Accused in lynching of man in Rajasthan still remain free
01, Nov 2015
Kavita Upadhyay
Birloka (Rajasthan), November 1, 2015
Routine disposal of cow carcasses by municipality contractor led to rumours
A tin-shed that lies tumbled over the sand in village Birloka marks the spot where 60-year-old Abdul Ghaffar Qureshi was lynched by a mob on May 30 this year. Once a meat shop, the shed was ruined, Ghaffar was beaten up and his house destroyed, on the pretext that he might, in future, sell beef at his shop.
Four months before the Dadri lynching, in the Rajasthan village of Birloka, 350 km from Jaipur, an angry mob allegedly beat Ghaffar with sticks and iron rods till a family in the neighbourhood tore through the mob to save him.
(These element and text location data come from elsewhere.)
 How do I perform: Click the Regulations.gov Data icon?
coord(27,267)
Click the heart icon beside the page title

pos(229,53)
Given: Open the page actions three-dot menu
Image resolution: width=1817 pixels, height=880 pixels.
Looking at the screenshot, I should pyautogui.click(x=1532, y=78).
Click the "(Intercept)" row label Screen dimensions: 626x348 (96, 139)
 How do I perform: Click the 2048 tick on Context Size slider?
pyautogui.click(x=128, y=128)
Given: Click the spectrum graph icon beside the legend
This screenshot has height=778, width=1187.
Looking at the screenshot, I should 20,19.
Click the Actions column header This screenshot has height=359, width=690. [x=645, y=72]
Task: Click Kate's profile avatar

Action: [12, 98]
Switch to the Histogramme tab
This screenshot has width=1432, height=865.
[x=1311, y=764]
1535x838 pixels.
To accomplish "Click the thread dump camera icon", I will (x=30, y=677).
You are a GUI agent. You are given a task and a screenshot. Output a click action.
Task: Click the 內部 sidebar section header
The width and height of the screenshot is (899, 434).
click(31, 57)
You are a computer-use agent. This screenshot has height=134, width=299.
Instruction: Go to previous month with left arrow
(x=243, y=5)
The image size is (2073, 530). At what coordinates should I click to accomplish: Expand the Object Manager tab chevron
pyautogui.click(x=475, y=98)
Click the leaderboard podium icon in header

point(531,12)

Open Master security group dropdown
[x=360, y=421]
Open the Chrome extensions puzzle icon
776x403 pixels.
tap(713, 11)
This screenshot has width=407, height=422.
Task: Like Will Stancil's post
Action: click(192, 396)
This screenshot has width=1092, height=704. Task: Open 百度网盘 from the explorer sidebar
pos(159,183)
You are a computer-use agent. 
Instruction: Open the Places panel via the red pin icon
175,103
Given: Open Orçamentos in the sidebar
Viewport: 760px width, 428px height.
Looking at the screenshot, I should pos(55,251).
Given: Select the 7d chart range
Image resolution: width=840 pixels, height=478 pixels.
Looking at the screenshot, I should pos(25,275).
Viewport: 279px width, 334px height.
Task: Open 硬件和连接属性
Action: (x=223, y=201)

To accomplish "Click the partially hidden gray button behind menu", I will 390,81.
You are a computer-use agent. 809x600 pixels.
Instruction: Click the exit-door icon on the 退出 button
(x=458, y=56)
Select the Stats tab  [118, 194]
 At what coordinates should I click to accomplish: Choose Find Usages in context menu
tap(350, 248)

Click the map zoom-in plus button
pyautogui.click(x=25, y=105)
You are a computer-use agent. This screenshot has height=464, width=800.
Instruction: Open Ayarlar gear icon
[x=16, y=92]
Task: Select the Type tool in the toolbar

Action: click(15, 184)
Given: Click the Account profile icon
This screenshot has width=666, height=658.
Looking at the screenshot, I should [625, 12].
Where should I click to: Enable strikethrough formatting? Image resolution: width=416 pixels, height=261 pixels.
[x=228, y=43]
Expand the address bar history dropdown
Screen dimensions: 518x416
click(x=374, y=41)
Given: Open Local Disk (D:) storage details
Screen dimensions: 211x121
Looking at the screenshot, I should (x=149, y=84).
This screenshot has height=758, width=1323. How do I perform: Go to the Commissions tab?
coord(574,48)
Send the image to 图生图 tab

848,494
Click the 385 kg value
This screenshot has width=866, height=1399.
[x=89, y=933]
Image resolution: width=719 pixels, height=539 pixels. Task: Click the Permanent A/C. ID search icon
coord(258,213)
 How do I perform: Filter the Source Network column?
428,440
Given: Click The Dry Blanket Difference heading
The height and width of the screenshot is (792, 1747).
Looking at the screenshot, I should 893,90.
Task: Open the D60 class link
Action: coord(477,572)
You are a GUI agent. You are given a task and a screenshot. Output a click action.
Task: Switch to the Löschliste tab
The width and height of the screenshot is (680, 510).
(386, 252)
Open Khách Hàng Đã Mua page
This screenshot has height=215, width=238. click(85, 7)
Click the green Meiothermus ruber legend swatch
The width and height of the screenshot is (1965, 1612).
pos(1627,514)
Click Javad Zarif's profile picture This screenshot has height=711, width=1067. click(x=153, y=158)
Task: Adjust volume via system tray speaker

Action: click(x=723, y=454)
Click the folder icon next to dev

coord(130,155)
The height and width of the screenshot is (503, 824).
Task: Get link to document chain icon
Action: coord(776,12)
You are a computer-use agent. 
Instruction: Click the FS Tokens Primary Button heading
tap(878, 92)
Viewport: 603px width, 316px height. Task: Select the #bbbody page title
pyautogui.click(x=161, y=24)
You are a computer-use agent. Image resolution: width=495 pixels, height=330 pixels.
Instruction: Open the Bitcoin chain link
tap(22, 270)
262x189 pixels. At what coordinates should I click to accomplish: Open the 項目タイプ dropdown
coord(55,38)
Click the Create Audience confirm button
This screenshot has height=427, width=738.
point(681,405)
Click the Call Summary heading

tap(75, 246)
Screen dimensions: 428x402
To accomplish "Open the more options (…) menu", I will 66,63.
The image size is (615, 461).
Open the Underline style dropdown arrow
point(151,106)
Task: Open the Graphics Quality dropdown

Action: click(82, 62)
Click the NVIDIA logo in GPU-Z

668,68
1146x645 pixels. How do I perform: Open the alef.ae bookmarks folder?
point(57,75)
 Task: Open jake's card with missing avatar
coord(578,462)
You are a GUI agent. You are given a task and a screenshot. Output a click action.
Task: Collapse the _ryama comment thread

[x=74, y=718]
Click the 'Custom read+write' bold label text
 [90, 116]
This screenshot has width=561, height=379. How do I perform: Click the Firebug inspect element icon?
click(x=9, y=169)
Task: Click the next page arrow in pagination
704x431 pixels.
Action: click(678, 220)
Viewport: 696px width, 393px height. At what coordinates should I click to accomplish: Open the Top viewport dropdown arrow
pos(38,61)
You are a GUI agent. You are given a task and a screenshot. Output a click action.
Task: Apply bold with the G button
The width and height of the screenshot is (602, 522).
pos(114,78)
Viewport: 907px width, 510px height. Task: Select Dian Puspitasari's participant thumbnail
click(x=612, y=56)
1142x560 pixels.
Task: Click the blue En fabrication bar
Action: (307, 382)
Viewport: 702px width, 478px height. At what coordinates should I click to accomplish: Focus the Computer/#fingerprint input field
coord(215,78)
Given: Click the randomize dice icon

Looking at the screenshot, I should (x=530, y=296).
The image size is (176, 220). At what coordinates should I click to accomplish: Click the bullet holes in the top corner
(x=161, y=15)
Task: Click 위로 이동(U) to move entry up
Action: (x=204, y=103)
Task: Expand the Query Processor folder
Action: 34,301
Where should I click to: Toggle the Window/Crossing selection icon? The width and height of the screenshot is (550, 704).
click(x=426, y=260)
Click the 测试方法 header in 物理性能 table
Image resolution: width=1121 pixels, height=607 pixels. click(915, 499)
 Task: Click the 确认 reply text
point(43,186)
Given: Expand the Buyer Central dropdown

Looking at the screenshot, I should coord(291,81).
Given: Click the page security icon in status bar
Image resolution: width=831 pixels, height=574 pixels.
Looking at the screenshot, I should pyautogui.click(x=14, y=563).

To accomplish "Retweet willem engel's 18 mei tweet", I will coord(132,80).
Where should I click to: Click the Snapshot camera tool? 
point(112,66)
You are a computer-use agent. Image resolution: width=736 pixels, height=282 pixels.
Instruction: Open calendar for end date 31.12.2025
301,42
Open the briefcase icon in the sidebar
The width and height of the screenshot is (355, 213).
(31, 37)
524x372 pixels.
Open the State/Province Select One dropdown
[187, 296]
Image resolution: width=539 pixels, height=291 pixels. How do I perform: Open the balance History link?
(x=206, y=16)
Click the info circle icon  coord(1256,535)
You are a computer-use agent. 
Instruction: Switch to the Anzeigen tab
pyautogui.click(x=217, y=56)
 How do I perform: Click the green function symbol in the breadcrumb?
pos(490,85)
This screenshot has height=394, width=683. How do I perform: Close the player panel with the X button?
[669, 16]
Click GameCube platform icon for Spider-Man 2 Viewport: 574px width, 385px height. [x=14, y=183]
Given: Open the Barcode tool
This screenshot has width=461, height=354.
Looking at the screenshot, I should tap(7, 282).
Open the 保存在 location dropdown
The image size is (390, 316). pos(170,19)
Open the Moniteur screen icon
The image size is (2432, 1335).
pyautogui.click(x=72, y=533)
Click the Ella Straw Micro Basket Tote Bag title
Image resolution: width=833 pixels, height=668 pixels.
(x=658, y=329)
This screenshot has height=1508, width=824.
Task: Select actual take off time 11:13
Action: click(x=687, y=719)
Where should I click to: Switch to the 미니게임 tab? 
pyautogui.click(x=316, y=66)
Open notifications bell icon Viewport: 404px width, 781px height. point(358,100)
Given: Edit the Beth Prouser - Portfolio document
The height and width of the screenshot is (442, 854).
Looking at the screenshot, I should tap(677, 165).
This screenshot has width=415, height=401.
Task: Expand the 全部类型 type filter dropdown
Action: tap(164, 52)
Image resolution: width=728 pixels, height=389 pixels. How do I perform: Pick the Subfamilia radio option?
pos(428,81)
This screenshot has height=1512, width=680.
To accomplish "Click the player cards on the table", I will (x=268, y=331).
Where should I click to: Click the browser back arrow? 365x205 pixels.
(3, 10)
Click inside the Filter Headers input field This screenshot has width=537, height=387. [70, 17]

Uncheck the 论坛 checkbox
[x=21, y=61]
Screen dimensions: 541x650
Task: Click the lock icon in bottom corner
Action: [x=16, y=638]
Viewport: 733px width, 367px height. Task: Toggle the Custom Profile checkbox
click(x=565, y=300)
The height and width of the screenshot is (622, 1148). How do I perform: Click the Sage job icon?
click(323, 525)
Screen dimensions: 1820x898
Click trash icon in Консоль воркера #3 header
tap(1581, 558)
Ghaffar died the following day.
Thirty-five years ago Ghaffar had entered Birloka in Nagaur district’s Khinwsar tehsil as a young man from another village of Amarpura 200 km away to earn a living as a meat seller. “Few years ago Ghaffar’s meat shop was objected to by a family from another community that resided opposite his shop,” Haider (name changed), a resident of Birloka, told The Hindu.
The series of events that led to Ghaffar’s lynching began on May 30 in Kumhari village, also in Nagaur district, where carcasses of about 200 cows were strewn across a field after a municipality contractor had rented the field to dispose of a cattle carcass, as a routine municipal exercise.